(Dataset entries)
▶
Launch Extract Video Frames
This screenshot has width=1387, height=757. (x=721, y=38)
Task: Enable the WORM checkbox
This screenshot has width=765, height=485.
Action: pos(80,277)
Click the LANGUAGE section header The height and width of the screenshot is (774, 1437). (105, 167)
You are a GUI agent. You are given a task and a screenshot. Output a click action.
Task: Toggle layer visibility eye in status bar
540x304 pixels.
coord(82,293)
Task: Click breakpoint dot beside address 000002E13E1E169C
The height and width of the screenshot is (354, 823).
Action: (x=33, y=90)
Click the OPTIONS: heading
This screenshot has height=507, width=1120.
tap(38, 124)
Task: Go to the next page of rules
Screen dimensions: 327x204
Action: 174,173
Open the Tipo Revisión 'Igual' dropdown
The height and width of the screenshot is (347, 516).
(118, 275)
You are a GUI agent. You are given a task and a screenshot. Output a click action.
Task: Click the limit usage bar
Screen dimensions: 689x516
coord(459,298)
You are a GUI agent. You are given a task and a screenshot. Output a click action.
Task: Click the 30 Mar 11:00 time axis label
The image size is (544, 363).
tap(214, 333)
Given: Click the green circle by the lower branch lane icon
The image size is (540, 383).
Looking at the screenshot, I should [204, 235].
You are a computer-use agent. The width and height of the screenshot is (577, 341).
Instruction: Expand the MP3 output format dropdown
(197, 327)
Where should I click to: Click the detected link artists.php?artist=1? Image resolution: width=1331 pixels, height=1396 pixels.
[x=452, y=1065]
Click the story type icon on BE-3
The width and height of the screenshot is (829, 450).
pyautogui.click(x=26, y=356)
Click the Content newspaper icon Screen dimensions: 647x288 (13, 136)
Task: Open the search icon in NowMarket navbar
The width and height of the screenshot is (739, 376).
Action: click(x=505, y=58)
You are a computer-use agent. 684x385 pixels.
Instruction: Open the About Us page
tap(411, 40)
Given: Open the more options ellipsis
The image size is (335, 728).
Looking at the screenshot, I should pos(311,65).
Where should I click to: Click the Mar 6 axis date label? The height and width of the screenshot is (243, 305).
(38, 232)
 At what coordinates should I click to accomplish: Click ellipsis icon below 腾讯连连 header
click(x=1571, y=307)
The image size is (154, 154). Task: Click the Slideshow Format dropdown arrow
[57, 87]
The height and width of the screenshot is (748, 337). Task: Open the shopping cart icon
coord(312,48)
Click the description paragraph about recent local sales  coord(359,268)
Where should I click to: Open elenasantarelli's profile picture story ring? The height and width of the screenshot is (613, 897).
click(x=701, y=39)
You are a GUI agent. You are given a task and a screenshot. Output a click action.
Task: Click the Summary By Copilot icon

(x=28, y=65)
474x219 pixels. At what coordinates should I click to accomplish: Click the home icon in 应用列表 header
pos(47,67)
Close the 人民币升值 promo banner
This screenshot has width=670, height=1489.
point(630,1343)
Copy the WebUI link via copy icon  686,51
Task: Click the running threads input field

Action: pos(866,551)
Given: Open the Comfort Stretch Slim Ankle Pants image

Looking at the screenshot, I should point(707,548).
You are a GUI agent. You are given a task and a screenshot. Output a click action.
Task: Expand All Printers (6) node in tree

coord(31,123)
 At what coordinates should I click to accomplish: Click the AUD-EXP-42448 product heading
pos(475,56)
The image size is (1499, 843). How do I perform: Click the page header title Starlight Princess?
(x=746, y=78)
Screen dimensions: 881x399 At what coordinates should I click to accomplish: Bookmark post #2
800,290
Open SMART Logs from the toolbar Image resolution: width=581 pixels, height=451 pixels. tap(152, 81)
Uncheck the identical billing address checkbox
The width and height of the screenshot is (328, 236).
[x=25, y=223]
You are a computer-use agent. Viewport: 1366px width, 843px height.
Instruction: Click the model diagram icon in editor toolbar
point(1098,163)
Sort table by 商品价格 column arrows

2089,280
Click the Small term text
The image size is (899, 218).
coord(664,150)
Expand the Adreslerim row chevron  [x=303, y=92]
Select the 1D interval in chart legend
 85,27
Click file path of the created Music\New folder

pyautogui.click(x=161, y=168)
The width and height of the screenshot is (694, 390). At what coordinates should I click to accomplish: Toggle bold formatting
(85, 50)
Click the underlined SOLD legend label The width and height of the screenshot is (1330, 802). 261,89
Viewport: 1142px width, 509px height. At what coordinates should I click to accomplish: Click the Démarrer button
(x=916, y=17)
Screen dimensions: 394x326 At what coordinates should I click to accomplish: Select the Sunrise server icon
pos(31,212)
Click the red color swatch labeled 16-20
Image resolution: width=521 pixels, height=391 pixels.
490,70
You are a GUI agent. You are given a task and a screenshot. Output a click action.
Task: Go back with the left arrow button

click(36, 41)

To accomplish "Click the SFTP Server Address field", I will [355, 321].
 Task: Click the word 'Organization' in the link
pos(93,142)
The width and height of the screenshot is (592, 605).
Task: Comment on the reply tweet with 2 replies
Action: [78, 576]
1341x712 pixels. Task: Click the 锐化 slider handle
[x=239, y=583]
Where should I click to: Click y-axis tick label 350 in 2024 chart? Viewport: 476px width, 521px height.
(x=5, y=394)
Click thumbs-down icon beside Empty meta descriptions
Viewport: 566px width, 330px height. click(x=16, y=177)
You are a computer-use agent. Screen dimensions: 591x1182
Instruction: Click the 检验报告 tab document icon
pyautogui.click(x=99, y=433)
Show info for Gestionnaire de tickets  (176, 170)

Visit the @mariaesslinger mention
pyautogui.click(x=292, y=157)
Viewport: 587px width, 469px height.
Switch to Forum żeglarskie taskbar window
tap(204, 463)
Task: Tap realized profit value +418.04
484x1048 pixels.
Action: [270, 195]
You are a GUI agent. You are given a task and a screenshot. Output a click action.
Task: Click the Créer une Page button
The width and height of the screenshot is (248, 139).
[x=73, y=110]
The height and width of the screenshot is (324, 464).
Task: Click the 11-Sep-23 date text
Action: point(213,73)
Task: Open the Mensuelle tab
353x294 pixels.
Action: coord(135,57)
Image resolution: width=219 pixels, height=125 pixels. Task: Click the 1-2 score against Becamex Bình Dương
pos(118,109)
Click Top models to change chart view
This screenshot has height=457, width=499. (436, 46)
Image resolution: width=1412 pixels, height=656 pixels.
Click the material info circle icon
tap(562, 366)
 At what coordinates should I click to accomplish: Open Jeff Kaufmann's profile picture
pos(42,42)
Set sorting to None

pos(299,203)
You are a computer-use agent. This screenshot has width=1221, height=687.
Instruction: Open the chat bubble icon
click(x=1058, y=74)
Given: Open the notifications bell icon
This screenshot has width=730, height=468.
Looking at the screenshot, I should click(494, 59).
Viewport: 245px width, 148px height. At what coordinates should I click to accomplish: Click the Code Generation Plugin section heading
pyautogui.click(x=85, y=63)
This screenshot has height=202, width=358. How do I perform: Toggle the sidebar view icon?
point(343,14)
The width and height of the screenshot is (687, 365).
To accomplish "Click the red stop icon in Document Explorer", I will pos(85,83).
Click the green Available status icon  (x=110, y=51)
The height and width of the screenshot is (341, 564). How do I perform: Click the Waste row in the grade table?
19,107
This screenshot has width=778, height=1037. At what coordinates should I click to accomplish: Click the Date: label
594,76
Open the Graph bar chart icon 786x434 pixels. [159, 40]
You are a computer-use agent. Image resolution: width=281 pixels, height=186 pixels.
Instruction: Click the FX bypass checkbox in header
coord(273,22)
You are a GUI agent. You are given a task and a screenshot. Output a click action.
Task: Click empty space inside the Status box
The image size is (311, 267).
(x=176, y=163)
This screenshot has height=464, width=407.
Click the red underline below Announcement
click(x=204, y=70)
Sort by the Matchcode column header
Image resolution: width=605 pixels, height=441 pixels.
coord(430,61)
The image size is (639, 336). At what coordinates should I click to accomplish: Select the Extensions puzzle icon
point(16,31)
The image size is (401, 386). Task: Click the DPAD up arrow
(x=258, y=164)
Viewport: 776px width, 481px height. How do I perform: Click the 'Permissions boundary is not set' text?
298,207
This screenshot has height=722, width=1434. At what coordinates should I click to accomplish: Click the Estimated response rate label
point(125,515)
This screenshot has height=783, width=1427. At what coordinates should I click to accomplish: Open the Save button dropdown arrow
◀
_TASK OBJECTIVE_
Scan the records for the word "will" and copy every line where it is found.

_TASK RESPONSE_
To accomplish "Click the SFTP Server Address field", I will [355, 321].
To accomplish "Click the red stop icon in Document Explorer", I will pos(85,83).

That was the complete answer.